(Saved data entries)
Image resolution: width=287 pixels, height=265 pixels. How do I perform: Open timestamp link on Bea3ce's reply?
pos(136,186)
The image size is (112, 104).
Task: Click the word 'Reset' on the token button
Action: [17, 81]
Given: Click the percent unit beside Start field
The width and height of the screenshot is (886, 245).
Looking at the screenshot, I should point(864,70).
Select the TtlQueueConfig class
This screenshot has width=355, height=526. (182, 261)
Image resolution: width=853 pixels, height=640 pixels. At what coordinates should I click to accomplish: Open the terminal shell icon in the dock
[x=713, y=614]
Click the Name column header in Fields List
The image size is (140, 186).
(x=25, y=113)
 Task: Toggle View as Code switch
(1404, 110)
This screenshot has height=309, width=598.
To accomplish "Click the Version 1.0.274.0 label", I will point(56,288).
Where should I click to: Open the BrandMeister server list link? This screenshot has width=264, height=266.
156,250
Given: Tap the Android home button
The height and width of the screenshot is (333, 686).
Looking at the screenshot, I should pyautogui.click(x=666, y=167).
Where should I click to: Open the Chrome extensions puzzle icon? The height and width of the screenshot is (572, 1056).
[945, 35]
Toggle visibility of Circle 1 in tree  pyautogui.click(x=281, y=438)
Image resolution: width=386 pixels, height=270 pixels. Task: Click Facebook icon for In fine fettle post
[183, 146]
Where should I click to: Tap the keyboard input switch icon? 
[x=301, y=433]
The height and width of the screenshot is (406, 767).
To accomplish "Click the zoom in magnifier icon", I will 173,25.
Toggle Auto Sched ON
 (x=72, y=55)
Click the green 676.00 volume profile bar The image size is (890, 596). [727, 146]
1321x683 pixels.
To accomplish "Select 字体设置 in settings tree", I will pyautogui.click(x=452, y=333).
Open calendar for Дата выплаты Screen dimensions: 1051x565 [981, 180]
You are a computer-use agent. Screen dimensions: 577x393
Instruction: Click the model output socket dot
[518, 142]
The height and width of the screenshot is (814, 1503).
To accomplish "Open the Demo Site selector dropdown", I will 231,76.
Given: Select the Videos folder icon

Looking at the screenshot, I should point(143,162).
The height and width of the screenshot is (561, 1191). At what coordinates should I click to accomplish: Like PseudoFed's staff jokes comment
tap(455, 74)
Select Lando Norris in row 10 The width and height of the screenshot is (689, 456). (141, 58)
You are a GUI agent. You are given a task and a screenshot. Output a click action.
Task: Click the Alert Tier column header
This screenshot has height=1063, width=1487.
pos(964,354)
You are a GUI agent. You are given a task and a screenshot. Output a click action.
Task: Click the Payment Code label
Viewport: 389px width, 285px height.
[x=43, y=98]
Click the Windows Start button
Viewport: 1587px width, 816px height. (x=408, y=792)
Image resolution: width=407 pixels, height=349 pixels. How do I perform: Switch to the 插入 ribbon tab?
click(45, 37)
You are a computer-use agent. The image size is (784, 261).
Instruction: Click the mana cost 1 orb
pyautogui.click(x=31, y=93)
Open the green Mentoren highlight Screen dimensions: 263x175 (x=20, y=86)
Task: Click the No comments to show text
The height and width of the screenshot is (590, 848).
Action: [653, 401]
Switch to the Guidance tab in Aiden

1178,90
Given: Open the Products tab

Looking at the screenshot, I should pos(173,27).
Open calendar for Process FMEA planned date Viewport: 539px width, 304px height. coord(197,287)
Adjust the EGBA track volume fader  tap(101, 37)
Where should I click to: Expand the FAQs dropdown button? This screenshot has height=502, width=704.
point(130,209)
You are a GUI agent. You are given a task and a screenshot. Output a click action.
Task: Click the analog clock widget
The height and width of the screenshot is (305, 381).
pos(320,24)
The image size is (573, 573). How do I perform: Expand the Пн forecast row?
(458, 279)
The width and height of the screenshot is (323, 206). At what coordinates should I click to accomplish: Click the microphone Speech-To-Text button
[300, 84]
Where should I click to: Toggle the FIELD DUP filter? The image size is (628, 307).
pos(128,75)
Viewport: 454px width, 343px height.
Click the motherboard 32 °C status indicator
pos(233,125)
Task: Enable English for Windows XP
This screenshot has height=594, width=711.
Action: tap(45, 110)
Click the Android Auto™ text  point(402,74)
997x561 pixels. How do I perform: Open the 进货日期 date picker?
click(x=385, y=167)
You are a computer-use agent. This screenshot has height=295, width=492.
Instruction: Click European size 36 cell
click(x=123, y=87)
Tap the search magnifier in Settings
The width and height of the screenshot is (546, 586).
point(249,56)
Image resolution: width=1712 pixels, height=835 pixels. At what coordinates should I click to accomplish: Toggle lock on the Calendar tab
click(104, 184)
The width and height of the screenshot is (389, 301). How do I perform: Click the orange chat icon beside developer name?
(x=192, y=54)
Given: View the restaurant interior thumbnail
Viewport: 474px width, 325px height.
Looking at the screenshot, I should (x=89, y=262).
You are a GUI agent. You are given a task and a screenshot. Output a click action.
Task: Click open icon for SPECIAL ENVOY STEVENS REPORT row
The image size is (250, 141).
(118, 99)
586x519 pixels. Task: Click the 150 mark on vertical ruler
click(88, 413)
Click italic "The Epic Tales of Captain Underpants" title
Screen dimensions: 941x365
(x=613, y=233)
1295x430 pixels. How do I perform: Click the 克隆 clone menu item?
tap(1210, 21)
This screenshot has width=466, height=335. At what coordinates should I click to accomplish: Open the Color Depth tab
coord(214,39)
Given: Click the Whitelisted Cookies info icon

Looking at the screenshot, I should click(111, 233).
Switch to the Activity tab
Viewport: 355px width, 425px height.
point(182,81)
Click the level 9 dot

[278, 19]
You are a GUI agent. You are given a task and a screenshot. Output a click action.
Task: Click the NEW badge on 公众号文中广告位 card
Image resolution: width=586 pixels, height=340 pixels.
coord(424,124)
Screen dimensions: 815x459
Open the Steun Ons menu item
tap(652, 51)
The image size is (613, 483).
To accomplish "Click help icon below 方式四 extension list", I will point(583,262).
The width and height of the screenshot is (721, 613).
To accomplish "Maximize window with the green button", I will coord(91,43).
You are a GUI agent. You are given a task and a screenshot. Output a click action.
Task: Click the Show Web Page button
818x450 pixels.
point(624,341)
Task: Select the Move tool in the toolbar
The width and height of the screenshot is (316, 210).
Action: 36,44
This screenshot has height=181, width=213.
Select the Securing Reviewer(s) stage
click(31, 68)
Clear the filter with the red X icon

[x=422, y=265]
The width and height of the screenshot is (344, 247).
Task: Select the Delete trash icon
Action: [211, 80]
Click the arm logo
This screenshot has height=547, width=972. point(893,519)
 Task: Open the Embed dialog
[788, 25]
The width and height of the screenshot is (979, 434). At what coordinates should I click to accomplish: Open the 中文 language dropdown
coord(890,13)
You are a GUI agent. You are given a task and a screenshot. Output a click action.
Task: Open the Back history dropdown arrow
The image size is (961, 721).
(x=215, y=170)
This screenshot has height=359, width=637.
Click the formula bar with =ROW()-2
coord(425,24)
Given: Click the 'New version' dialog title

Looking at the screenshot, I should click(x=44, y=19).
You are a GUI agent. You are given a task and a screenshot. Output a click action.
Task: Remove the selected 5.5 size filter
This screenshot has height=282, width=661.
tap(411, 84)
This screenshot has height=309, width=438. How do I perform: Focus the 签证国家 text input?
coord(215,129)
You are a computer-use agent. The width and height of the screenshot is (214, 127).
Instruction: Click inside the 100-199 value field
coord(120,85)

→ **What needs to be done**
Copy each entry above exactly, character for character.

→ **Task response**
Image resolution: width=287 pixels, height=265 pixels. How do I perform: Open timestamp link on Bea3ce's reply?
pos(136,186)
The image size is (112, 104).
Task: Click the word 'Reset' on the token button
Action: [17, 81]
Given: Click the percent unit beside Start field
The width and height of the screenshot is (886, 245).
Looking at the screenshot, I should point(864,70).
Select the TtlQueueConfig class
This screenshot has width=355, height=526. (182, 261)
Image resolution: width=853 pixels, height=640 pixels. At what coordinates should I click to accomplish: Open the terminal shell icon in the dock
[x=713, y=614]
Click the Name column header in Fields List
The image size is (140, 186).
(x=25, y=113)
 Task: Toggle View as Code switch
(1404, 110)
This screenshot has height=309, width=598.
To accomplish "Click the Version 1.0.274.0 label", I will point(56,288).
Where should I click to: Open the BrandMeister server list link? This screenshot has width=264, height=266.
156,250
Given: Tap the Android home button
The height and width of the screenshot is (333, 686).
Looking at the screenshot, I should pyautogui.click(x=666, y=167).
Where should I click to: Open the Chrome extensions puzzle icon? The height and width of the screenshot is (572, 1056).
[945, 35]
Toggle visibility of Circle 1 in tree  pyautogui.click(x=281, y=438)
Image resolution: width=386 pixels, height=270 pixels. Task: Click Facebook icon for In fine fettle post
[183, 146]
Where should I click to: Tap the keyboard input switch icon? 
[x=301, y=433]
The height and width of the screenshot is (406, 767).
To accomplish "Click the zoom in magnifier icon", I will 173,25.
Toggle Auto Sched ON
 (x=72, y=55)
Click the green 676.00 volume profile bar The image size is (890, 596). [727, 146]
1321x683 pixels.
To accomplish "Select 字体设置 in settings tree", I will pyautogui.click(x=452, y=333).
Open calendar for Дата выплаты Screen dimensions: 1051x565 [981, 180]
You are a computer-use agent. Screen dimensions: 577x393
Instruction: Click the model output socket dot
[518, 142]
The height and width of the screenshot is (814, 1503).
To accomplish "Open the Demo Site selector dropdown", I will 231,76.
Given: Select the Videos folder icon

Looking at the screenshot, I should point(143,162).
The height and width of the screenshot is (561, 1191). At what coordinates should I click to accomplish: Like PseudoFed's staff jokes comment
tap(455, 74)
Select Lando Norris in row 10 The width and height of the screenshot is (689, 456). (141, 58)
You are a GUI agent. You are given a task and a screenshot. Output a click action.
Task: Click the Alert Tier column header
This screenshot has height=1063, width=1487.
pos(964,354)
You are a GUI agent. You are given a task and a screenshot. Output a click action.
Task: Click the Payment Code label
Viewport: 389px width, 285px height.
[x=43, y=98]
Click the Windows Start button
Viewport: 1587px width, 816px height. (x=408, y=792)
Image resolution: width=407 pixels, height=349 pixels. How do I perform: Switch to the 插入 ribbon tab?
click(45, 37)
You are a computer-use agent. The image size is (784, 261).
Instruction: Click the mana cost 1 orb
pyautogui.click(x=31, y=93)
Open the green Mentoren highlight Screen dimensions: 263x175 (x=20, y=86)
Task: Click the No comments to show text
The height and width of the screenshot is (590, 848).
Action: [653, 401]
Switch to the Guidance tab in Aiden

1178,90
Given: Open the Products tab

Looking at the screenshot, I should pos(173,27).
Open calendar for Process FMEA planned date Viewport: 539px width, 304px height. coord(197,287)
Adjust the EGBA track volume fader  tap(101, 37)
Where should I click to: Expand the FAQs dropdown button? This screenshot has height=502, width=704.
point(130,209)
You are a GUI agent. You are given a task and a screenshot. Output a click action.
Task: Click the analog clock widget
The height and width of the screenshot is (305, 381).
pos(320,24)
The image size is (573, 573). How do I perform: Expand the Пн forecast row?
(458, 279)
The width and height of the screenshot is (323, 206). At what coordinates should I click to accomplish: Click the microphone Speech-To-Text button
[300, 84]
Where should I click to: Toggle the FIELD DUP filter? The image size is (628, 307).
pos(128,75)
Viewport: 454px width, 343px height.
Click the motherboard 32 °C status indicator
pos(233,125)
Task: Enable English for Windows XP
This screenshot has height=594, width=711.
Action: tap(45, 110)
Click the Android Auto™ text  point(402,74)
997x561 pixels. How do I perform: Open the 进货日期 date picker?
click(x=385, y=167)
You are a computer-use agent. This screenshot has height=295, width=492.
Instruction: Click European size 36 cell
click(x=123, y=87)
Tap the search magnifier in Settings
The width and height of the screenshot is (546, 586).
point(249,56)
Image resolution: width=1712 pixels, height=835 pixels. At what coordinates should I click to accomplish: Toggle lock on the Calendar tab
click(104, 184)
The width and height of the screenshot is (389, 301). How do I perform: Click the orange chat icon beside developer name?
(x=192, y=54)
Given: View the restaurant interior thumbnail
Viewport: 474px width, 325px height.
Looking at the screenshot, I should (x=89, y=262).
You are a GUI agent. You are given a task and a screenshot. Output a click action.
Task: Click open icon for SPECIAL ENVOY STEVENS REPORT row
The image size is (250, 141).
(118, 99)
586x519 pixels. Task: Click the 150 mark on vertical ruler
click(88, 413)
Click italic "The Epic Tales of Captain Underpants" title
Screen dimensions: 941x365
(x=613, y=233)
1295x430 pixels. How do I perform: Click the 克隆 clone menu item?
tap(1210, 21)
This screenshot has width=466, height=335. At what coordinates should I click to accomplish: Open the Color Depth tab
coord(214,39)
Given: Click the Whitelisted Cookies info icon

Looking at the screenshot, I should click(111, 233).
Switch to the Activity tab
Viewport: 355px width, 425px height.
point(182,81)
Click the level 9 dot

[278, 19]
You are a GUI agent. You are given a task and a screenshot. Output a click action.
Task: Click the NEW badge on 公众号文中广告位 card
Image resolution: width=586 pixels, height=340 pixels.
coord(424,124)
Screen dimensions: 815x459
Open the Steun Ons menu item
tap(652, 51)
The image size is (613, 483).
To accomplish "Click help icon below 方式四 extension list", I will point(583,262).
The width and height of the screenshot is (721, 613).
To accomplish "Maximize window with the green button", I will coord(91,43).
You are a GUI agent. You are given a task and a screenshot. Output a click action.
Task: Click the Show Web Page button
818x450 pixels.
point(624,341)
Task: Select the Move tool in the toolbar
The width and height of the screenshot is (316, 210).
Action: 36,44
This screenshot has height=181, width=213.
Select the Securing Reviewer(s) stage
click(31, 68)
Clear the filter with the red X icon

[x=422, y=265]
The width and height of the screenshot is (344, 247).
Task: Select the Delete trash icon
Action: [211, 80]
Click the arm logo
This screenshot has height=547, width=972. point(893,519)
 Task: Open the Embed dialog
[788, 25]
The width and height of the screenshot is (979, 434). At what coordinates should I click to accomplish: Open the 中文 language dropdown
coord(890,13)
You are a GUI agent. You are given a task and a screenshot. Output a click action.
Task: Open the Back history dropdown arrow
The image size is (961, 721).
(x=215, y=170)
This screenshot has height=359, width=637.
Click the formula bar with =ROW()-2
coord(425,24)
Given: Click the 'New version' dialog title

Looking at the screenshot, I should click(x=44, y=19).
You are a GUI agent. You are given a task and a screenshot. Output a click action.
Task: Remove the selected 5.5 size filter
This screenshot has height=282, width=661.
tap(411, 84)
This screenshot has height=309, width=438. How do I perform: Focus the 签证国家 text input?
coord(215,129)
You are a computer-use agent. The width and height of the screenshot is (214, 127).
Instruction: Click inside the 100-199 value field
coord(120,85)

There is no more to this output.